Data for this exercise:
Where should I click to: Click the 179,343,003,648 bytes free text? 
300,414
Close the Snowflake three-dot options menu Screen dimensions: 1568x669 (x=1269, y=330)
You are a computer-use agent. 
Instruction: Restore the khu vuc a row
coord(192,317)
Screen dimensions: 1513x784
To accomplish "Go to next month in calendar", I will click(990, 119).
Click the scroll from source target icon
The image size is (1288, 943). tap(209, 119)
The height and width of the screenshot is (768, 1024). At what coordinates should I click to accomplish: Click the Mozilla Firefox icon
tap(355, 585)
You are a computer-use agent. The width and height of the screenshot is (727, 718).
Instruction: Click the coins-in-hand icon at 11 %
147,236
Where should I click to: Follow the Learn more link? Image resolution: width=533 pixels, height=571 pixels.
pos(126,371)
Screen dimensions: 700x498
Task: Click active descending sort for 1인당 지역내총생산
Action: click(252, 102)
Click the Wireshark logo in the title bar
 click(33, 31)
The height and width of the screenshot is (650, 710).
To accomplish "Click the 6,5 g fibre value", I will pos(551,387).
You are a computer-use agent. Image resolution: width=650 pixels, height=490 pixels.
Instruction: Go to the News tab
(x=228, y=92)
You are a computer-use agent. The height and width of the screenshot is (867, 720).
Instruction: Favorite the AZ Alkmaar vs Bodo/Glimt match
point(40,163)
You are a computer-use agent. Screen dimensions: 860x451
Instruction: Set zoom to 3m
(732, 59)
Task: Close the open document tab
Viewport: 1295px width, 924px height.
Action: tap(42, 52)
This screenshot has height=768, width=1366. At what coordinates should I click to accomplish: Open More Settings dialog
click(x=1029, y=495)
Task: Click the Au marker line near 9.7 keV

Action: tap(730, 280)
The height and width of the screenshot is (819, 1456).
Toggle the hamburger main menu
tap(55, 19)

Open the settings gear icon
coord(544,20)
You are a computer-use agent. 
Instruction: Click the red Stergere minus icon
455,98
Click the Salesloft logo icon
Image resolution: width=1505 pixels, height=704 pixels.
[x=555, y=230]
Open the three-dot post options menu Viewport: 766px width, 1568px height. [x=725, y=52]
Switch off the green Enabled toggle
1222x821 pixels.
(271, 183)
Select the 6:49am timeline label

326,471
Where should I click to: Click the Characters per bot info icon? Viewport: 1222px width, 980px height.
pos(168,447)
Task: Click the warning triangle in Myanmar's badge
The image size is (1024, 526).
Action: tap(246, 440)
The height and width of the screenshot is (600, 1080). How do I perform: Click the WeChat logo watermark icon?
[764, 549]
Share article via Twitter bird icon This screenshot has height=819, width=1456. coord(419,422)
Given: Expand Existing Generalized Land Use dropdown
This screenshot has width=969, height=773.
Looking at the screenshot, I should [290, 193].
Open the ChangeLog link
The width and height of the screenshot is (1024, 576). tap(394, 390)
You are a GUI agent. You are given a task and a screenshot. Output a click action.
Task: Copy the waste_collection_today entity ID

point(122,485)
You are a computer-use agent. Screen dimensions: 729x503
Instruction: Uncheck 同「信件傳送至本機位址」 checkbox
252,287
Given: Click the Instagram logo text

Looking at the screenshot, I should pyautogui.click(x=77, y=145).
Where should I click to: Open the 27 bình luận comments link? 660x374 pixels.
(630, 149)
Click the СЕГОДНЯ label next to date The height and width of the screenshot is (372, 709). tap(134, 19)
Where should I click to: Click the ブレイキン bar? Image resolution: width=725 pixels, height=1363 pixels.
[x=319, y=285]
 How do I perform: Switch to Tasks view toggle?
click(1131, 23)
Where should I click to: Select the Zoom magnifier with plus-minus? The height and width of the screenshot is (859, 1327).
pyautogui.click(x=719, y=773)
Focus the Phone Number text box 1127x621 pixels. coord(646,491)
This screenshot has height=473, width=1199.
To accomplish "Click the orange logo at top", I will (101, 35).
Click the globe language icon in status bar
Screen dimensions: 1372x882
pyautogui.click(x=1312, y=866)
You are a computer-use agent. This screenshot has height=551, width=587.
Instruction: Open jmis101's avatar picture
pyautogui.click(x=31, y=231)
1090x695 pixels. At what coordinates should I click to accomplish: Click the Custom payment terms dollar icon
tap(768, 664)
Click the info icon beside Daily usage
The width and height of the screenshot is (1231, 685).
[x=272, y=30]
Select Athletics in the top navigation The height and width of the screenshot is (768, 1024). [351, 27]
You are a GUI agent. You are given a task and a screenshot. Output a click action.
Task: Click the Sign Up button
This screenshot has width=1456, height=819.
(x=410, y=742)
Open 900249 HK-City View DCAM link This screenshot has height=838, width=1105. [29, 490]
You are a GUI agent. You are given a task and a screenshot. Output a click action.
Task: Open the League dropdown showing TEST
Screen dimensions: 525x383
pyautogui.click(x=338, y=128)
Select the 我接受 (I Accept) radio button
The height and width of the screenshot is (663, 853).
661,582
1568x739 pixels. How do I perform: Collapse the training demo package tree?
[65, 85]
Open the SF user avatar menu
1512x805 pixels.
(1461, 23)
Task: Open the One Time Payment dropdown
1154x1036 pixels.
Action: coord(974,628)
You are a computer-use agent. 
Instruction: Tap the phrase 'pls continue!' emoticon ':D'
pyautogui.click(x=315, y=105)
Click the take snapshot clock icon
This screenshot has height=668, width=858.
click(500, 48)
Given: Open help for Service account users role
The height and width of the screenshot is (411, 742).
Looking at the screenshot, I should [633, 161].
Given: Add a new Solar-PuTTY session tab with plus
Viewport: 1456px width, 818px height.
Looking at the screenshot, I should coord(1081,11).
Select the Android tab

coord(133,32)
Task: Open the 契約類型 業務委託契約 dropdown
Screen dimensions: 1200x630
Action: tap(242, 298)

Task description: Pull out each line of the items above that contains the word "Instruction", and list those lines.

The completed task:
Instruction: Restore the khu vuc a row
Instruction: Click the coins-in-hand icon at 11 %
Instruction: Go to the News tab
Instruction: Favorite the AZ Alkmaar vs Bodo/Glimt match
Instruction: Set zoom to 3m
Instruction: Click the red Stergere minus icon
Instruction: Uncheck 同「信件傳送至本機位址」 checkbox
Instruction: Open jmis101's avatar picture
Instruction: Tap the phrase 'pls continue!' emoticon ':D'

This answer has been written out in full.